# Warp Speed, Scotty? Star Trek's FTL Drive May Actually Work



## Sasqui (May 14, 2013)

http://www.space.com/21140-star-trek-warp-drive-possible.html

I'm sure this has been posted at some point here before...



> Alcubierre used this knowledge to exploit a loophole in the "universal speed limit." In his theory, the ship never goes faster than the speed of light — instead, space in front of the ship is contracted while space behind it is expanded, allowing the ship to travel distances in less time than light would take. The ship itself remains in what Alcubierre termed a "warp bubble" and, within that bubble, never goes faster than the speed of light.


----------



## RejZoR (May 15, 2013)

It's all fine for as long as the first FTL flight doesn't end up as with Event Horizon and Von Braun/Rickenbacker...


----------



## Frick (May 15, 2013)

Bad article. Too much pop culture, not enough science.

Also, I immedietly thought about folding space (from Dune).

Also Star Trek is extremely overrated.


----------



## W1zzard (May 15, 2013)

Is there actually any Star Trek tech that may actually _not_ work ? Hmm transporter maybe .. anything else?

Alcubierre Drive requires negative energy, more energy than available in the universe, violates causality


----------



## 15th Warlock (May 15, 2013)

W1zzard said:


> Is there actually any Star Trek tech that may actually _not_ work ? Hmm transporter maybe .. anything else?
> 
> Alcubierre Drive requires negative energy, more energy than available in the universe, violates causality



Food replicators


----------



## W1zzard (May 15, 2013)

15th Warlock said:


> Food replicators



fill 3d printer with food, done


----------



## qubit (May 15, 2013)

I think it will work and the paradoxes resolved, but I reckon that a functioning warp drive spaceship is a good 100 years out.

So for us, we'll have to just keep dreaming.


----------



## 1freedude (May 15, 2013)

Haha, W1zz hijacked your thread with a Tractor Beam!


----------



## Inceptor (May 16, 2013)

Sasqui said:


> http://www.space.com/21140-star-trek-warp-drive-possible.html
> 
> I'm sure this has been posted at some point here before...
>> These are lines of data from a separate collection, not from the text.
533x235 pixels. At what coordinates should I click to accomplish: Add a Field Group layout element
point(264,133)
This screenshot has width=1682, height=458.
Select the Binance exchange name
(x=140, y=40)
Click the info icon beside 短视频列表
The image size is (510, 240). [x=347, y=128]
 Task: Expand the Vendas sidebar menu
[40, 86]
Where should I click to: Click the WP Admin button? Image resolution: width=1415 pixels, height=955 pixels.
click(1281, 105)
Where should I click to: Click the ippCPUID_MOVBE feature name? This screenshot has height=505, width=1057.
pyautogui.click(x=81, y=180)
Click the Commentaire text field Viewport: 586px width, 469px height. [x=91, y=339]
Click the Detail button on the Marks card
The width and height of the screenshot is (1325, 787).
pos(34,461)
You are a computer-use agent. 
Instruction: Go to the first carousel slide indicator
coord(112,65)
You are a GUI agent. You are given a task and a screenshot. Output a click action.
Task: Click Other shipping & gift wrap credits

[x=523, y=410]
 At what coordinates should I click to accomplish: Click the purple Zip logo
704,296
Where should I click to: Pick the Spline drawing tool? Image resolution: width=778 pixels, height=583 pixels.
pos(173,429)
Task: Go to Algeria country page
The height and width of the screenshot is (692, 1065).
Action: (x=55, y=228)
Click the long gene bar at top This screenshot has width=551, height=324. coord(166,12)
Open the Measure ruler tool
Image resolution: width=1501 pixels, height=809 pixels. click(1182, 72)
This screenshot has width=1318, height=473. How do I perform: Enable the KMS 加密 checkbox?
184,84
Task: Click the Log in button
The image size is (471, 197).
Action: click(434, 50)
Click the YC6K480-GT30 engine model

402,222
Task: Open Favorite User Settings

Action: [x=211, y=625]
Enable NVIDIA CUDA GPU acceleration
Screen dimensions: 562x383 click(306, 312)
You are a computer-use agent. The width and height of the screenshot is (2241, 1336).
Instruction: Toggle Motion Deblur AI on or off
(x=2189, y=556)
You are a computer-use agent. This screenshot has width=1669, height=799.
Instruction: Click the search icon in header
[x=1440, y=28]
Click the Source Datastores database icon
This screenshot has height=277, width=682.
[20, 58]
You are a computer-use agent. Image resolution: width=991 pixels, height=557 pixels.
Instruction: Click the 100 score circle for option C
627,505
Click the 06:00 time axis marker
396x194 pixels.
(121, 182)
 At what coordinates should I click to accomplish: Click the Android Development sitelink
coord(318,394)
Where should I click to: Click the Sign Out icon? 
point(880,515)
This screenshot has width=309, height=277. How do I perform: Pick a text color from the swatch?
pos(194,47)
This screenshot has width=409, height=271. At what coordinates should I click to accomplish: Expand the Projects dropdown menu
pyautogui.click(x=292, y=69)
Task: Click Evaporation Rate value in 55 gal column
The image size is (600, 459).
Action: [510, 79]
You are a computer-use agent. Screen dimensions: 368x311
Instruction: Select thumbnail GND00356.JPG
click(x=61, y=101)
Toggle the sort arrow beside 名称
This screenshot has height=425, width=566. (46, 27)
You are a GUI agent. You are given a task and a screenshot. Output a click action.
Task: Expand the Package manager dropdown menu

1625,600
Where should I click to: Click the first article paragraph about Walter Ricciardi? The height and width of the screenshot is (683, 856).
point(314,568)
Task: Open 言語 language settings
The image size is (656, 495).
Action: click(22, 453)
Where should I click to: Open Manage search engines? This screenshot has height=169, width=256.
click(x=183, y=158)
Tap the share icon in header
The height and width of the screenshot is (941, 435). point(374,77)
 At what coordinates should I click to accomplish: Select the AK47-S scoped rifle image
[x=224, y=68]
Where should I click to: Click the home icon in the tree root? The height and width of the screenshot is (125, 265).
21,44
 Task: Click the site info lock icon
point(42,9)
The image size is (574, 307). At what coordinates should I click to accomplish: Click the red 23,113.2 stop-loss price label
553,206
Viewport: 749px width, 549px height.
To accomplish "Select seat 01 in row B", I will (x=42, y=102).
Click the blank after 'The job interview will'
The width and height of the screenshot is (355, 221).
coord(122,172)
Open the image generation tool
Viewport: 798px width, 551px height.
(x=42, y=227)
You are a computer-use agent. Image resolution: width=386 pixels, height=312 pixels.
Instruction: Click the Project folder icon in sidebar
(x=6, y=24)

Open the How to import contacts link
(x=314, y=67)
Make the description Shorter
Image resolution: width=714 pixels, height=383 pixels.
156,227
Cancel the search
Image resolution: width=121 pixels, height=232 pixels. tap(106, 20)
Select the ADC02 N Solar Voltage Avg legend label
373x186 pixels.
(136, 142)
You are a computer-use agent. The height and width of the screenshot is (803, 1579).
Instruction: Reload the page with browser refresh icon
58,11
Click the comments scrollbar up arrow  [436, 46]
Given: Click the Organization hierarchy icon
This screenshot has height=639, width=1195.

Massive amounts of energy are required...like the power output of an average star...
Either to create the theoretical exotic matter that might allow for an Alcubierre Drive or to just brute force it.

Still, it would be cool.


----------



## DannibusX (May 16, 2013)

W1zzard said:


> Is there actually any Star Trek tech that may actually _not_ work ? Hmm transporter maybe .. anything else?
> 
> Alcubierre Drive requires negative energy, more energy than available in the universe, violates causality



Data.  The AI will kill us long before we perfect it like that.


----------



## Mathragh (May 16, 2013)

Well, indeed it sounds like something that would cost way too much energy to accomplish at the moment. 

However, you do not then factor in the fact that we might find ways to manipulate spacetime, which could greatly lessen the energy needed for such a thing.
Just think of an ordinary light bulb, and then compare that to LED's, or the upcoming LET's.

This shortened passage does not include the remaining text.